Given passage:
The old curves still work just fine. You may have to be a bit conservative with the overall numbers in California... but that's always been true.

Regarding Distributor machines, while nice, they aren't really necessary these days. Nissan didn't have modern electronic dial back timing lights back in the day. Dial Back timing lights can achieve exactly the same results as a distributor machine.

 

BTW... OP lives in Canada. Canadian fuel is well known to be of better quality that USA fuel. It's a difference in standards, for our extreme climates, which just so happens to effect High Performance cars in a positive way. In short both USA and Canada use AKI standrad which si R&M/2. But Canda refineries put more weight behind the RON values which has more effect on anti-detonation tha MON.  Turbo Audi/VW/Porcshe guys are all over this, and it's no small matter that two of the largest aftermarket tuners for German Turbo car are based in Canada ( Unitronics and Eurodyne ).

Records for locating described items

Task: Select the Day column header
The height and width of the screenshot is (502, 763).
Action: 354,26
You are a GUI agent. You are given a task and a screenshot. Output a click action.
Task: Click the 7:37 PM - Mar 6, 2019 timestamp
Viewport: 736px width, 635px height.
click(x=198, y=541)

Written task 1: Reproduce the ignition timing post from "Regarding Distributor machines, while" to "a distributor machine." word for word.
Written task 2: Shorten the paragraph of the ignition timing post that begins "Regarding Distributor machines", keeping its main facts.

Written response 1:
Regarding Distributor machines, while nice, they aren't really necessary these days. Nissan didn't have modern electronic dial back timing lights back in the day. Dial Back timing lights can achieve exactly the same results as a distributor machine.

Written response 2: Distributor machines are nice but no longer necessary. Nissan lacked modern electronic dial back timing lights in the past, and these lights can now achieve the same results as a distributor machine.